Trailblazer who fought and won in sex-switch struggle
On International Transgender Day, Renee Richards can stand tall for a brave battle with tennis’s top brass, says Simon Briggs
‘People call her a reluctant pioneer. No one is more important in the movement for acceptance’
Today, as you may or may not be aware, is International Transgender Day. One suspects that Dr Renee Richards – the worldrenowned eye surgeon – would not need reminding. But despite her status as the first transgender woman to play professional sport, Richards rarely speaks about her trailblazing past.
It is hard to blame her, when she has been back and forward over this extraordinary story so many times. There have already been two autobiographies and two movies, in the first of which she was played by Vanessa Redgrave.
Richards was born in 1934 as Richard Raskin. The son of a surgeon and a psychiatrist, Dick Raskin was part of New York’s Jewish intellectual elite and a fine athlete, too. His left-handed serve, delivered from a rake-like 6ft 2in frame, helped him to captain the Yale tennis team, dominate the All Navy Championships and win a New York State title. He married a model, fathered a son and, from the outside, seemed to be enjoying a charmed life.
So much for appearances. In fact, Raskin was locked in a desperate battle between male and female selves that lasted a couple of decades before he finally underwent gender reassignment surgery in 1975. Renee means ‘reborn’ in French, although Richards claims not to have known this at the time.
Things turned surreal the next year. Richards won a tournament in California under a third name (Renee Clark), and was outed on the evening news after a spectator recognised that ferocious serve. After weeks of controversy, the US Open introduced a chromosome screening procedure to keep her out. It was stubbornness, more than any wider point of principle, that drove Richards to sue. “I’m basically a selfish person,” she has written.
After all she had been through, she was damned if she was going to let the United States Tennis Association take away something she loved. In court, the defendants used the thin-end-of-the-wedge argument, supplemented by a dose of Cold War paranoia. USTA lawyer George Gowen made reference to “worldwide experiments, especially in Iron Curtain countries, to produce athletic stars by means undreamt of a few years ago”.
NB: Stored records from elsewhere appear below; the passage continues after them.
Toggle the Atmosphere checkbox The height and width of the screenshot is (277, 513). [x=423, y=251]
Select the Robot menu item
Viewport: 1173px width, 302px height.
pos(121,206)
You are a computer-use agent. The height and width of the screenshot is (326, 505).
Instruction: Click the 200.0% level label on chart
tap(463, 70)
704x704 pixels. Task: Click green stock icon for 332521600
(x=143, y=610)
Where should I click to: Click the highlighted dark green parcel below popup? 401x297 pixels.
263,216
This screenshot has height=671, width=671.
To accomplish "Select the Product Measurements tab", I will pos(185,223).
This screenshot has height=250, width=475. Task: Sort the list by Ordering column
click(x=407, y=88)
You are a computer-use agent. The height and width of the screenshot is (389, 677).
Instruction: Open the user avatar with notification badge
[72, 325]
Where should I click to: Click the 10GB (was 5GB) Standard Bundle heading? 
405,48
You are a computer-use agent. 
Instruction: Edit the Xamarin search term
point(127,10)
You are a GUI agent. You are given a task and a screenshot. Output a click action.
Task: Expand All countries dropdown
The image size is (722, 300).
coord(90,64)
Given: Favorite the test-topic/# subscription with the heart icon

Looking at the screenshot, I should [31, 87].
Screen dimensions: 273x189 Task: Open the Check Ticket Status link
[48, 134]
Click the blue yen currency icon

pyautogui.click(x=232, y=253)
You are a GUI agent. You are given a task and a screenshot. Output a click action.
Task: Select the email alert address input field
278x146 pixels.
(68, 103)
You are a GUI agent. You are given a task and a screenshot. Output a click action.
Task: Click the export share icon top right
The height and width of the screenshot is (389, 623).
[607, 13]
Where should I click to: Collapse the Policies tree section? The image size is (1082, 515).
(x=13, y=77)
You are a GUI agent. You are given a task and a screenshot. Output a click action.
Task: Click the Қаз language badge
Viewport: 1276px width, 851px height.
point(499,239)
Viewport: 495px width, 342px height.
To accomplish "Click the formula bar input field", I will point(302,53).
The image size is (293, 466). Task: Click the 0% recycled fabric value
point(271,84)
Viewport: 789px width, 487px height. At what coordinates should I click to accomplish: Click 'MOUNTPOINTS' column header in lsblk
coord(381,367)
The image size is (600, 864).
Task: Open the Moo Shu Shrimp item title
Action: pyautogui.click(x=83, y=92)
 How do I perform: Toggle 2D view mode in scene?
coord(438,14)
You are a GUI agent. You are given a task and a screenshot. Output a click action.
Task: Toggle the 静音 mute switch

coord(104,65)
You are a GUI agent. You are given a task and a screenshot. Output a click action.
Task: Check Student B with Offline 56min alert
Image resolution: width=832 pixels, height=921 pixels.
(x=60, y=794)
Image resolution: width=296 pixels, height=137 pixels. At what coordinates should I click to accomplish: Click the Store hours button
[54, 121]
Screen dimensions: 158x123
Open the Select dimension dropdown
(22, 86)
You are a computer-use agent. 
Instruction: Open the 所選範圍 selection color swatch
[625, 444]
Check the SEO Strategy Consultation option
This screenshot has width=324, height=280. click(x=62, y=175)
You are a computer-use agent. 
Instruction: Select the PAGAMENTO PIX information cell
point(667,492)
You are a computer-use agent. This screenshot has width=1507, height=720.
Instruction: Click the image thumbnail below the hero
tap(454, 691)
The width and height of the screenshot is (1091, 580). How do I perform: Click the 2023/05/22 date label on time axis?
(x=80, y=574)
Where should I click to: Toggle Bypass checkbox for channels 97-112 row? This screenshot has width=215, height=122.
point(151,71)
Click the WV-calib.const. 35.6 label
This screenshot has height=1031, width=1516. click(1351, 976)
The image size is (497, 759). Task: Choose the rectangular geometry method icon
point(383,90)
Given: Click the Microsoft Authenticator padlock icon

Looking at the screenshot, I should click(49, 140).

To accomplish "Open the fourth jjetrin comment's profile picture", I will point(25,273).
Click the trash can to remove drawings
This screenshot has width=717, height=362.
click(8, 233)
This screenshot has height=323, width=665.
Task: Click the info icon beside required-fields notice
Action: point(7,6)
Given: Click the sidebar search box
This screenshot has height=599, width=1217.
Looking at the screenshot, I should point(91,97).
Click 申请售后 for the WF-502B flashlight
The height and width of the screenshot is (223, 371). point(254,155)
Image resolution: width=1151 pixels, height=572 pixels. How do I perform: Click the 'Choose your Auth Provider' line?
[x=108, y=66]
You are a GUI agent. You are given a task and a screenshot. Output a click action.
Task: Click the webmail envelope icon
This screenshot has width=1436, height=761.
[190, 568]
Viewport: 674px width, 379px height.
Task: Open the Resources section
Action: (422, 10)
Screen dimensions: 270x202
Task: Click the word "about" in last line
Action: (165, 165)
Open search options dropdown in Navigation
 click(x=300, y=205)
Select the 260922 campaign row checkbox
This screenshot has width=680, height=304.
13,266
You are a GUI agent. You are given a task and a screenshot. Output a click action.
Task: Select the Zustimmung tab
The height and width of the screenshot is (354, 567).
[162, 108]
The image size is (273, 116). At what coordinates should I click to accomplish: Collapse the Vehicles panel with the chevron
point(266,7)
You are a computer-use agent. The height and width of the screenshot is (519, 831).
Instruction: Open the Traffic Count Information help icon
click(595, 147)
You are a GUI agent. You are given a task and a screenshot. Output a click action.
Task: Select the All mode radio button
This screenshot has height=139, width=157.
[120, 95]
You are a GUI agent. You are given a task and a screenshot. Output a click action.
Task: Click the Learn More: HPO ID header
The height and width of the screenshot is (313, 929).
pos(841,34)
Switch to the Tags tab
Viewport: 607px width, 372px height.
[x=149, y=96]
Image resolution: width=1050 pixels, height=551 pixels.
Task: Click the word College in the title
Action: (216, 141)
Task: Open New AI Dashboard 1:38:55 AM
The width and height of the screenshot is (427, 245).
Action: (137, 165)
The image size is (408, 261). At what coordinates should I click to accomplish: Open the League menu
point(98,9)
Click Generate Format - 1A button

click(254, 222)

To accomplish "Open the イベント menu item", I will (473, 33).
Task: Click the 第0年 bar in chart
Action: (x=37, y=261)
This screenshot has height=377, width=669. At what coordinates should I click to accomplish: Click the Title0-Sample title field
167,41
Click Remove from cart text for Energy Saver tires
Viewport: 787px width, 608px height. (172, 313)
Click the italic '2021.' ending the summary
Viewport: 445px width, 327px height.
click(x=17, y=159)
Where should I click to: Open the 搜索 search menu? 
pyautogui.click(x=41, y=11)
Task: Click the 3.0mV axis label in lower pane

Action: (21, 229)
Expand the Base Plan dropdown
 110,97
Yet Judge Alfred Ascione correctly observed that the number of athletes in Richards’s position was vanishingly small, and ordered that she be allowed to play. At the 1977 US Open, Richards lost to Virginia Wade in the first round of singles, but reached the final of the women’s doubles, before a team featuring Martina Navratilova – a player she would later coach for two years – beat her.
Ascione was right to scoff at the idea of a transgender avalanche. More than four decades later, there have still been only a handful of cases. Caster Semenya is the nearest comparison in terms of notoriety, but she was born with internal testes, which technically makes her an intersex athlete rather than a transgender one.
Society is very different today, but even in this more enlightened era, Richards’s story retains its resonance.
This month, New York attorney John Coffey organised a panel evening on the case at the Brooklyn Bar Association. He was surprised and delighted by the turnout, and all the more so when Richards herself made a late decision to participate.
“People describe Renee as a reluctant pioneer,” said Coffey, “but I believe that as time went on she realised how much her case mattered. No one is more important in the movement for acceptance.”